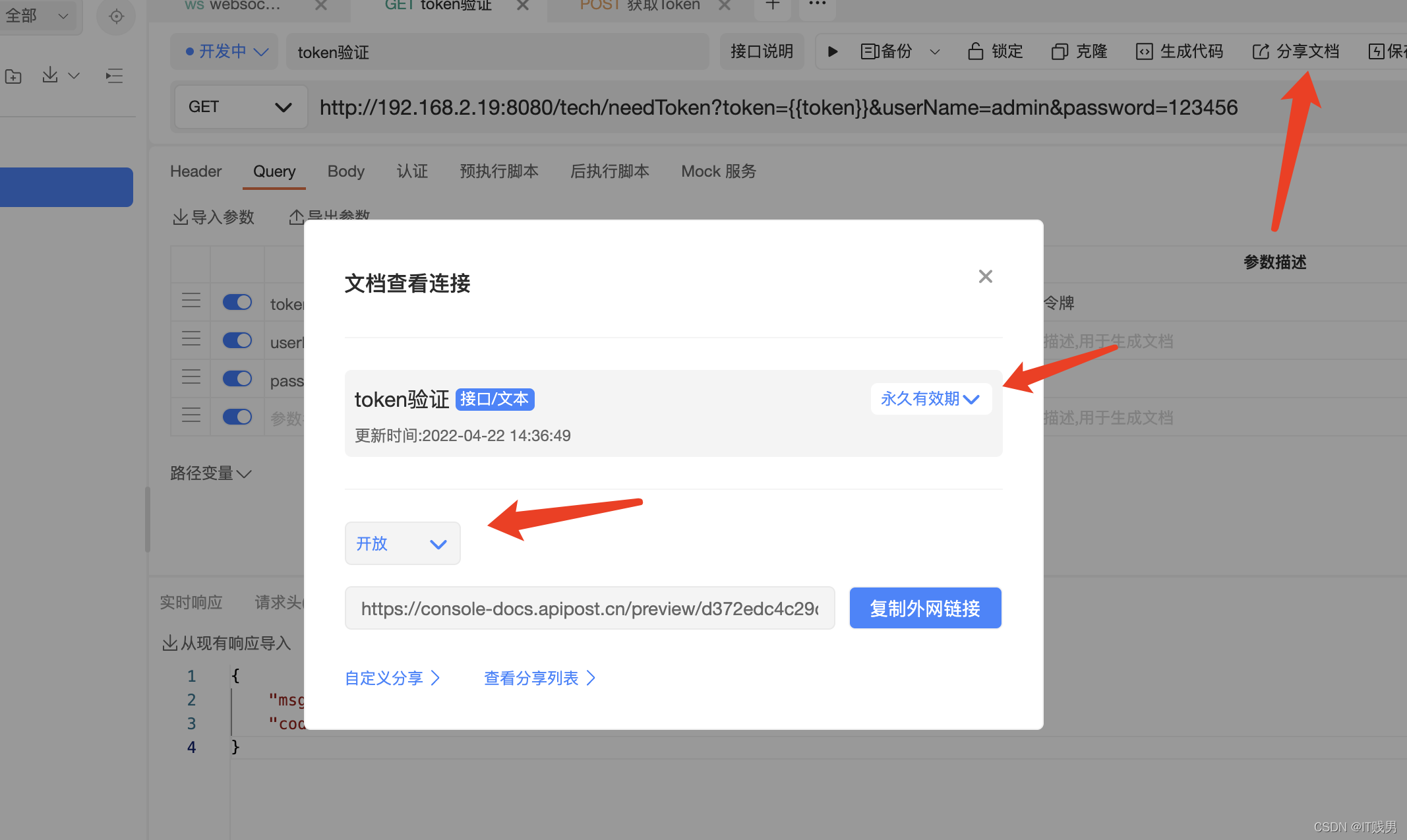This screenshot has width=1407, height=840.
Task: Open the 永久有效期 validity dropdown
Action: (x=930, y=399)

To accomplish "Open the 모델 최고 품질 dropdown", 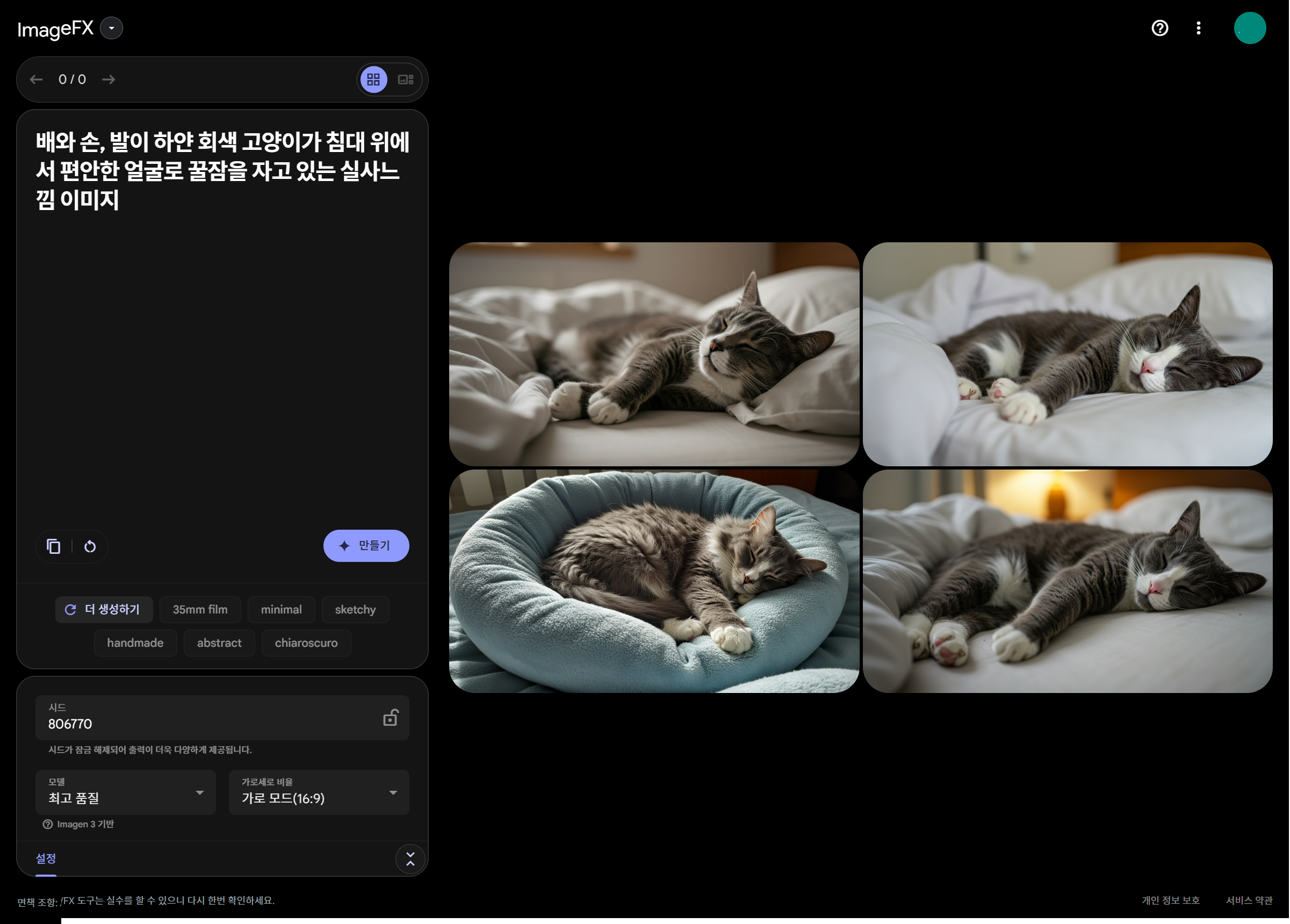I will click(126, 792).
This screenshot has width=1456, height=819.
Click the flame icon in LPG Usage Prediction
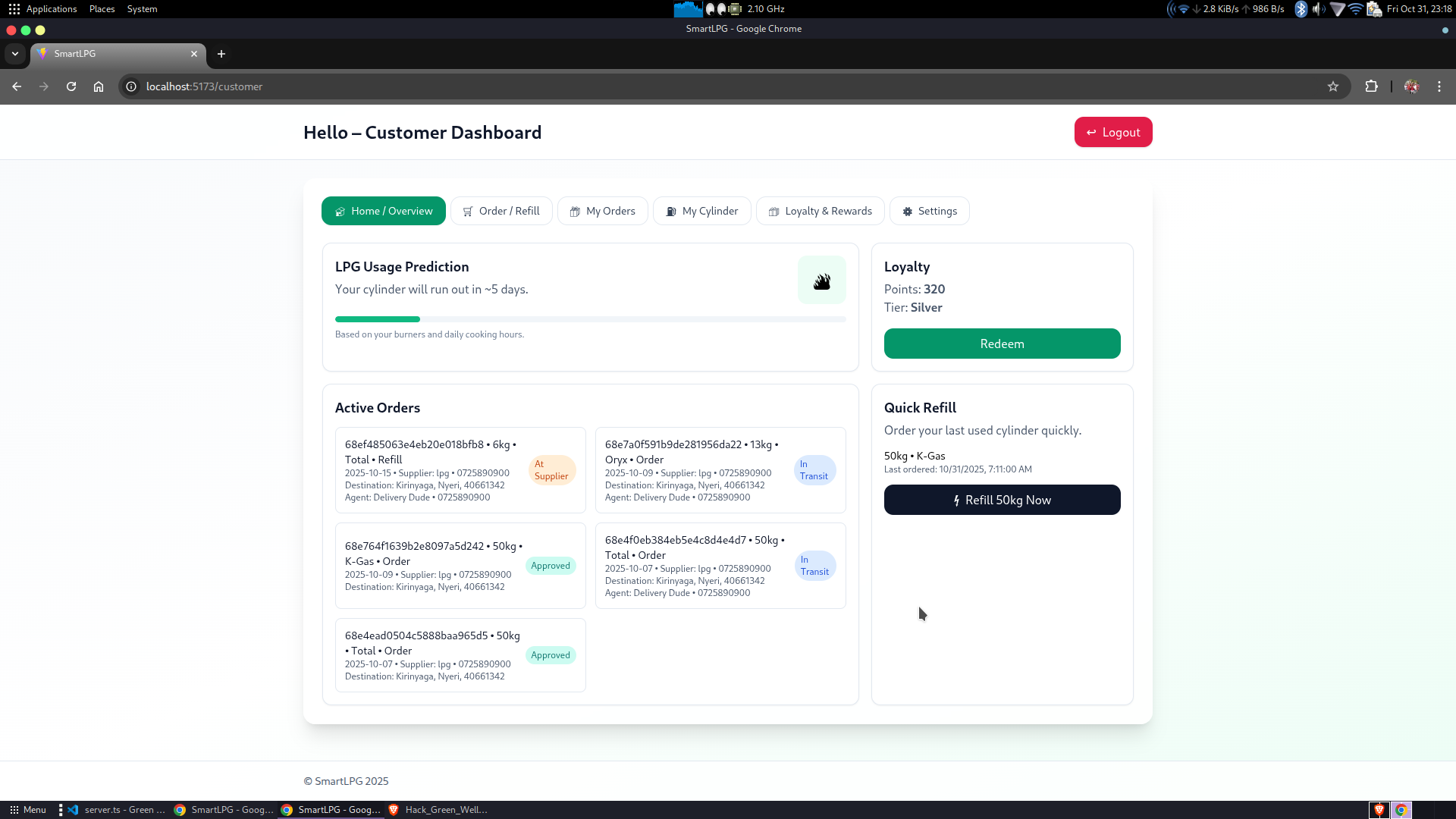coord(821,281)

## [Problem requirements]
From the line that contains "This screenshot has width=1456, height=819." to the final line of the entries, reproduce every line exactly, both ends included. Leave out all pictures.

## [Output of the exercise]
This screenshot has width=1456, height=819.
Click the flame icon in LPG Usage Prediction
coord(821,281)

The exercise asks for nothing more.